Closed imilenkovic closed 3 years ago
Hello,
Yes we do have a mouse reference fore RiboFlow. They are in a separate repository:
https://github.com/ribosomeprofiling/references_for_riboflow
For mouse data, the reference files needed by RiboFlow are here: https://github.com/ribosomeprofiling/references_for_riboflow/tree/master/transcriptome/mouse/v1/riboflow_annot_and_ref
If you want to generate your own reference, you can check out our scripts and python notebooks in the same repository: https://github.com/ribosomeprofiling/references_for_riboflow/tree/master/transcriptome/mouse/v1/scripts
I hope this helps. Best wishes.
Hello,
Thank you very much for the quick answer!
I replaced all the human transcriptome/annotation files for mouse, and I ran the pipeline by encountered the following error:
[35/d57f83] NOTE: Missing output file(s) KO.3.filter.bam
expected by process filter (1)
-- Execution is retried (1)
[b8/43ea66] NOTE: Missing output file(s) KO.2.filter.bam
expected by process filter (2)
-- Execution is retried (1)
[4b/82e92a] NOTE: Missing output file(s) WT.1.filter.bam
expected by process filter (3)
-- Execution is retried (1)
[f9/4a8eb3] NOTE: Missing output file(s) WT.2.filter.bam
expected by process filter (4)
-- Execution is retried (1)
[54/48fbf5] NOTE: Missing output file(s) WT.3.filter.bam
expected by process filter (5)
-- Execution is retried (1)
In the project.yaml instead of GSM1606107 and GSM1606108 I put WT and KO and gave paths to the 3 WT and 3 KO replicates (fastq files).
Do you maybe have an idea what went wrong?

TO BE DONE:
1/ Rewrite the part of the RiboFlow thread that opens with the words containing "[b8/43ea66] NOTE: Missing" and closes with "process filter (3)", swapping "WT.1.filter.bam" for "WT.4.filter.bam".
2/ In the RiboFlow thread, what names did the poster put in project.yaml instead of GSM1606107 and GSM1606108?
3/ Continue the RiboFlow thread from where it stops.

Word and element locating data
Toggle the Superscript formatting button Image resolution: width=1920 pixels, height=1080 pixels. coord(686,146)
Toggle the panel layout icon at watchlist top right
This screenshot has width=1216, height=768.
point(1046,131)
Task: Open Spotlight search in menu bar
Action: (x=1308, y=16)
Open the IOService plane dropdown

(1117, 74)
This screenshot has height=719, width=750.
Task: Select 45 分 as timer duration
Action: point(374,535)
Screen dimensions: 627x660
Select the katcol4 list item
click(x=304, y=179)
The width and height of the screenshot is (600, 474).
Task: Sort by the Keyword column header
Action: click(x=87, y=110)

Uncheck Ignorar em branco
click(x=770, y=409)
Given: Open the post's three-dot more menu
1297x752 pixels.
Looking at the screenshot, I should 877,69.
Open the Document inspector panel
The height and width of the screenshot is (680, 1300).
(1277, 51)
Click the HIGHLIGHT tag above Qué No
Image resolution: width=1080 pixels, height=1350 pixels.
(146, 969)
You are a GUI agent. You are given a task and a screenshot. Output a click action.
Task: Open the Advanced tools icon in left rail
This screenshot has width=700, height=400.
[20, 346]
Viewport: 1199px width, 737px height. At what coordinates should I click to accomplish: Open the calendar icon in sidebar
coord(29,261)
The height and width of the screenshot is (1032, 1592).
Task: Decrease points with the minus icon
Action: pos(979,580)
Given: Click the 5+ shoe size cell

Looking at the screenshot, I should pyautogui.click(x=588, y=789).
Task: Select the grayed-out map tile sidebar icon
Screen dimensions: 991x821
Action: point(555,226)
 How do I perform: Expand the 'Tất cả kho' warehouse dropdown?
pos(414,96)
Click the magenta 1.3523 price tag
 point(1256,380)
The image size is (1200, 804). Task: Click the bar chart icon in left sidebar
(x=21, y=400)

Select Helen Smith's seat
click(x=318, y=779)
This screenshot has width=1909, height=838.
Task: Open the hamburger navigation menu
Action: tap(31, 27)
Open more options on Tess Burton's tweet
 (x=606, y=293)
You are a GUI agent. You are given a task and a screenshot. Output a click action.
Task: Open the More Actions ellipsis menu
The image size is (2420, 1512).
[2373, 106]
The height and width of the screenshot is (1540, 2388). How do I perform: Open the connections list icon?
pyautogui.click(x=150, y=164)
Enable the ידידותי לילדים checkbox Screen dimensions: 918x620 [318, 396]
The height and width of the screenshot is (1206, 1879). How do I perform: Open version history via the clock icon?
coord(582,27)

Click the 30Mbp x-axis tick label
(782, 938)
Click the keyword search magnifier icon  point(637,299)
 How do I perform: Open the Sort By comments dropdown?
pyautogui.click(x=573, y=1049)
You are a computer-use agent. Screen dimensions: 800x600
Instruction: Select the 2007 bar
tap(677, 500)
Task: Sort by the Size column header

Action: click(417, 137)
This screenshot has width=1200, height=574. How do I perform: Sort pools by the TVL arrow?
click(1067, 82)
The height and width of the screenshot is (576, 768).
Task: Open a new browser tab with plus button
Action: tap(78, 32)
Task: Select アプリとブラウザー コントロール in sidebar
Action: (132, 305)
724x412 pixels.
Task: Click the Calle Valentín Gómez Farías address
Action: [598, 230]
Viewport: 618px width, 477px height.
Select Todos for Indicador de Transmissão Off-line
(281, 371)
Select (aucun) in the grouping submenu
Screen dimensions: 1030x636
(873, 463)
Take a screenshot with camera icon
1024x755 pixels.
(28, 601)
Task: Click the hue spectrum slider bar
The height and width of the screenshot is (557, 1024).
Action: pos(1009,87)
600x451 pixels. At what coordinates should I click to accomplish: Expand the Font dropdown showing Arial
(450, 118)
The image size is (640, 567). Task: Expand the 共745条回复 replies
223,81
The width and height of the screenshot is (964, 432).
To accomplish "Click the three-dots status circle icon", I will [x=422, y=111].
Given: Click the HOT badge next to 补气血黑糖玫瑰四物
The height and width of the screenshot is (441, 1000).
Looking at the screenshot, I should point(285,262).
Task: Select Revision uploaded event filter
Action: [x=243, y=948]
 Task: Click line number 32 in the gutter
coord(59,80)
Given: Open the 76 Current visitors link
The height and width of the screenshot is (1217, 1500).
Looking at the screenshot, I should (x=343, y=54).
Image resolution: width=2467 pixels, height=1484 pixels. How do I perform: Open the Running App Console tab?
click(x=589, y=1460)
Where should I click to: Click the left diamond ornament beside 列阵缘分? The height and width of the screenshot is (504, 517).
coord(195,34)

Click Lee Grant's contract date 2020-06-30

TASK RESPONSES:
1/
[b8/43ea66] NOTE: Missing output file(s) KO.2.filter.bam
expected by process filter (2)
-- Execution is retried (1)
[4b/82e92a] NOTE: Missing output file(s) WT.4.filter.bam
expected by process filter (3)

2/ WT and KO.

3/
Thank you!
Did you also update the mouse reference entries in the project.yaml file? If not, bowtie2 won't be able to find reference files for the filtering.
More explicitly, the following entries need to be changed so that riboflow uses the mouse reference. You need to copy the mouse reference files from our github repo and provide their paths.
inpput:
reference:
filter: ./rf_sample_data/filter/human_rtRNA*
transcriptome: ./rf_sample_data/transcriptome/appris_human_24_01_2019_selected*
regions: ./rf_sample_data/annotation/appris_human_24_01_2019_actual_regions.bed
transcript_lengths: ./rf_sample_data/annotation/appris_human_24_01_2019_selected.lengths.tsv
I copied all the mouse reference/annotation files to respective folders and changed the entries:
filter: ./rf_sample_data/filter/mouse_rtRNA*
# transcriptome indicates bowtie2 index files
# Generated from isoform sequences.
transcriptome: ./rf_sample_data/transcriptome/appris_mouse_v1_selected*
# Main annotation file.
# CDS and UTR regions are defined in this file.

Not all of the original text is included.